* **REQUIREMENT**
Each record below should be reproduced as it is written, with pictures left out entirely.

* **RECORDS FOR PROCESSING**
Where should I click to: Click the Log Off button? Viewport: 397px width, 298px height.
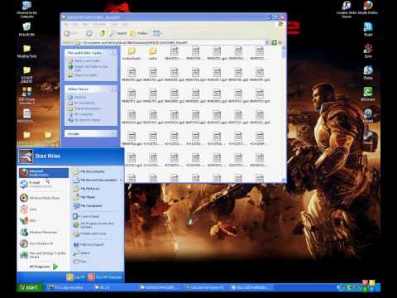coord(75,277)
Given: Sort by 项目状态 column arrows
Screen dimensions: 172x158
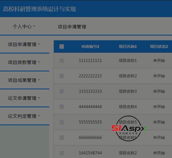Looking at the screenshot, I should point(167,46).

* **WRITTEN SOLUTION**
Where should I click to: Click the Log Off button? Viewport: 397px width, 298px height.
coord(75,277)
Given: Sort by 项目状态 column arrows
Screen dimensions: 172x158
Looking at the screenshot, I should point(167,46).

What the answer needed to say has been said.